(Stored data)
# # # # #
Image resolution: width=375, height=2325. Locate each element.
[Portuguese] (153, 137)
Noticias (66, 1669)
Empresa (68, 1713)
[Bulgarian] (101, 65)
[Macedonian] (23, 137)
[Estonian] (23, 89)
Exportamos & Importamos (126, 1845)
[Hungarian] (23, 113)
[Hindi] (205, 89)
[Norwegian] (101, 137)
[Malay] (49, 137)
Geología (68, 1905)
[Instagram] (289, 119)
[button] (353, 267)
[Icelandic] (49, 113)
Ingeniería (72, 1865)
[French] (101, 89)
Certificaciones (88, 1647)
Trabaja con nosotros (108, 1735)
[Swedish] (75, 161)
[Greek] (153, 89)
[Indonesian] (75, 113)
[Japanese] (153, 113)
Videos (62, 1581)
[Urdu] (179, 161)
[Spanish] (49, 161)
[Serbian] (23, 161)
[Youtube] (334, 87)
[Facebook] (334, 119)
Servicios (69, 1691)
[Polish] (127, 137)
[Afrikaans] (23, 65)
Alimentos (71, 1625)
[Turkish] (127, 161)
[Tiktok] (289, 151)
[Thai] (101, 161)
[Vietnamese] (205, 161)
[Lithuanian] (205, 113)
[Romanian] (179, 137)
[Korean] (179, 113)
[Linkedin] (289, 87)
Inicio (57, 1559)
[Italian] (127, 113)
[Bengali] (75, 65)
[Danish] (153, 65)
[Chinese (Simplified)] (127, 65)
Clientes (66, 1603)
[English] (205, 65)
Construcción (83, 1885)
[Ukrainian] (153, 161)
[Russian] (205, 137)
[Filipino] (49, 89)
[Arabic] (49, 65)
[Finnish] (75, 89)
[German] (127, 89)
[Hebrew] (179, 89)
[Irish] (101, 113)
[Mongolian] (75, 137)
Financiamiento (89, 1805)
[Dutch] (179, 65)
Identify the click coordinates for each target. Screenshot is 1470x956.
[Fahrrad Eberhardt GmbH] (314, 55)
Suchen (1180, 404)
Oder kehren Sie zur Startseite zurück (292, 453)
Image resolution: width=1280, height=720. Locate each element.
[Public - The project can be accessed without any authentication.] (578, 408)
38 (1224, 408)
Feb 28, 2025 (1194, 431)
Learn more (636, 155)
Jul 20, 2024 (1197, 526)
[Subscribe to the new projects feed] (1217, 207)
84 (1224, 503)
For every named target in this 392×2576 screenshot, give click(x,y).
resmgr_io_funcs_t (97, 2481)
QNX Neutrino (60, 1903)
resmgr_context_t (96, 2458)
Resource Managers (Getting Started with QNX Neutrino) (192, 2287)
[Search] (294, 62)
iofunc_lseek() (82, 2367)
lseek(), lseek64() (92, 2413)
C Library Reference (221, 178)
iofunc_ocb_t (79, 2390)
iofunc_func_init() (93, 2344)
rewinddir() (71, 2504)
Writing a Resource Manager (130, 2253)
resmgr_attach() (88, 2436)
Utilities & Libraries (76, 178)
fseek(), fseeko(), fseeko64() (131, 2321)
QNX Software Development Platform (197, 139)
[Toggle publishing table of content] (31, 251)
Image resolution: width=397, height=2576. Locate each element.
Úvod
# # # # #
**Required work:**
What you return should match the entries above exactly.

**Reply:**
Image resolution: width=375, height=2325. Locate each element.
[Portuguese] (153, 137)
Noticias (66, 1669)
Empresa (68, 1713)
[Bulgarian] (101, 65)
[Macedonian] (23, 137)
[Estonian] (23, 89)
Exportamos & Importamos (126, 1845)
[Hungarian] (23, 113)
[Hindi] (205, 89)
[Norwegian] (101, 137)
[Malay] (49, 137)
Geología (68, 1905)
[Instagram] (289, 119)
[button] (353, 267)
[Icelandic] (49, 113)
Ingeniería (72, 1865)
[French] (101, 89)
Certificaciones (88, 1647)
Trabaja con nosotros (108, 1735)
[Swedish] (75, 161)
[Greek] (153, 89)
[Indonesian] (75, 113)
[Japanese] (153, 113)
Videos (62, 1581)
[Urdu] (179, 161)
[Spanish] (49, 161)
[Serbian] (23, 161)
[Youtube] (334, 87)
[Facebook] (334, 119)
Servicios (69, 1691)
[Polish] (127, 137)
[Afrikaans] (23, 65)
Alimentos (71, 1625)
[Turkish] (127, 161)
[Tiktok] (289, 151)
[Thai] (101, 161)
[Vietnamese] (205, 161)
[Lithuanian] (205, 113)
[Romanian] (179, 137)
[Korean] (179, 113)
[Linkedin] (289, 87)
Inicio (57, 1559)
[Italian] (127, 113)
[Bengali] (75, 65)
[Danish] (153, 65)
[Chinese (Simplified)] (127, 65)
Clientes (66, 1603)
[English] (205, 65)
Construcción (83, 1885)
[Ukrainian] (153, 161)
[Russian] (205, 137)
[Filipino] (49, 89)
[Arabic] (49, 65)
[Finnish] (75, 89)
[German] (127, 89)
[Hebrew] (179, 89)
[Irish] (101, 113)
[Mongolian] (75, 137)
Financiamiento (89, 1805)
[Dutch] (179, 65)
Identify the click coordinates for each target. Screenshot is 1470x956.
[Fahrrad Eberhardt GmbH] (314, 55)
Suchen (1180, 404)
Oder kehren Sie zur Startseite zurück (292, 453)
Image resolution: width=1280, height=720. Locate each element.
[Public - The project can be accessed without any authentication.] (578, 408)
38 (1224, 408)
Feb 28, 2025 (1194, 431)
Learn more (636, 155)
Jul 20, 2024 (1197, 526)
[Subscribe to the new projects feed] (1217, 207)
84 (1224, 503)
For every named target in this 392×2576 screenshot, give click(x,y).
resmgr_io_funcs_t (97, 2481)
QNX Neutrino (60, 1903)
resmgr_context_t (96, 2458)
Resource Managers (Getting Started with QNX Neutrino) (192, 2287)
[Search] (294, 62)
iofunc_lseek() (82, 2367)
lseek(), lseek64() (92, 2413)
C Library Reference (221, 178)
iofunc_ocb_t (79, 2390)
iofunc_func_init() (93, 2344)
rewinddir() (71, 2504)
Writing a Resource Manager (130, 2253)
resmgr_attach() (88, 2436)
Utilities & Libraries (76, 178)
fseek(), fseeko(), fseeko64() (131, 2321)
QNX Software Development Platform (197, 139)
[Toggle publishing table of content] (31, 251)
Image resolution: width=397, height=2576. Locate each element.
Úvod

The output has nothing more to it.